# Diy Power Feed



## ozzie46 (May 19, 2012)

I got a Grizzly G0704 Mill in March and have been doing some mods to it, such as the 3 bolt head and the tramming blocks on the tilting head. I put Igaging digital read outs on the X and Y axis also.








   The mill compliments my Grizzly 10 x 22 Lathe.




    Today I finished a DIY table Power Feed. I got my idea for the design from here

http://www.machinistblog.com/make-or-buy-a-power-feed-for-your-mini-mill/


     I took a 14V cordless Drill apart and made some holders for the motor and gear box unit.




   The plastic in the Aluminum block is whats left of a PVC plumbing fixture. I turned and bored it for a sliding fit on the "dog" I made for the drill motor assembly to take the place of the drill chuck.





   Heres how it fits together.




   The white block on the motor end is some Nylon I had and bored it to be a sliding fit on the motor housing. The sheet metal is from a computer I tore aprt to salvage differtent items such as the power supply I hacked to make a 12V DC power supply. 

   I Googled "DIY Power Supply" and found some sites that tell you how to turn a computer power supply into a 12V DC bench pwer supply. The 12V powers the 14V DC Motor just fine.

  I removed the Hand wheel from the left end of the table and made the second part of the "dog clutch" to fit the lead srew. I filed the notch for the keyway and I got a very good fit,no play. Surprise surpise!




  The sheet metal was slotted for the lever to engage and disengae the dog clutch, every thing mounted and a spring was added to keep the clutch engaged.










 Everything that was in the drill I used, the trigger and the reversing switch, Heatsink included. 

  A 1/4-20 wing hold down block left over from a RC airplane was mounted on the inside of the sheet metal housing and a bolt threaded thru it to push against the modified trigger mechanism for variable speed. The forward/reverse switch was dismounted from the top of the trigger assy and mounted next to the 1/4-20 bolt for left/right feed.





   Here is a video,





   It sounds really noisy on the vid but its not that loud in actual use. With the mill running you can hardly hear it.  The table is really free sliding with no shake so its not working that hard to move it even though it sounds like it.

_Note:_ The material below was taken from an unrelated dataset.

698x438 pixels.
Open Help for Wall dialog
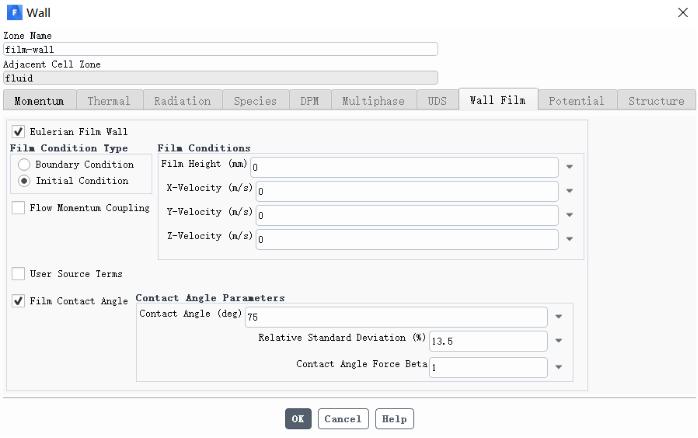(x=394, y=419)
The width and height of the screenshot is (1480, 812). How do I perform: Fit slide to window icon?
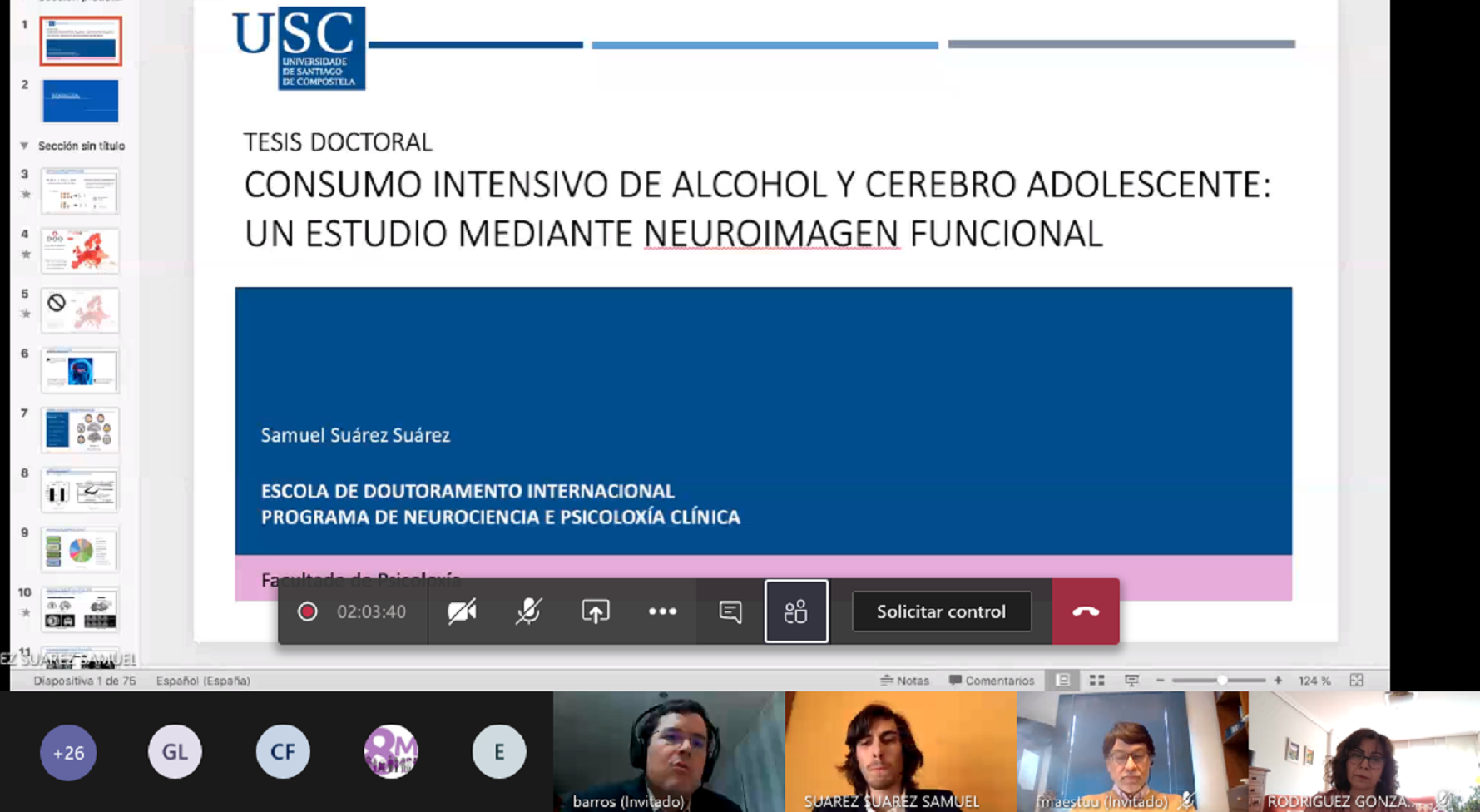[1356, 681]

    It's an ugly looking contraption but it works   ;D ;D.

    Ron


----------



## Charley Davidson (May 19, 2012)

Slick and all from reporposed stuff :thumbzup::worship:


----------



## ozzie46 (May 19, 2012)

Thanks Charley.

   Ron


----------



## ozzie46 (May 20, 2012)

dalee said:


> Hi,
> 
> Nice job and fortunate for me. I was just fooling with a 14.4v drill this morning to start a powerfeed for my 704. I don't think my drill motor is any good. After disassembly, I hooked it to a 12v battery charger to ground hop it. But I got nothing when I activated the trigger. Perhaps I need a different power supply?
> 
> ...




   Just clip jumper wires to the old battery connector wires and then to a 12v car battery and pull the trigger to see if they work, thats what I did.

  As far as letting the smoke out of the 6 or 9vs, Thats above my pay grade. What I know about electronics wouldn't fill a fleas lunch box.
  The site I used is this one;

http://web2.murraystate.edu/andy.batts/ps/powersupply.htm

   Here is another one.

http://www.wikihow.com/Convert-a-Computer-ATX-Power-Supply-to-a-Lab-Power-Supply


   Ron


----------



## ozzie46 (May 21, 2012)

Thanks Mayhem, I can live with it.



   Dalee, remember they are left hand threads and locktited in. I had one with an allen head screw that just rounded off. Never got it off. Maybe rig something up to fit the chuck in that case?

  Ron


----------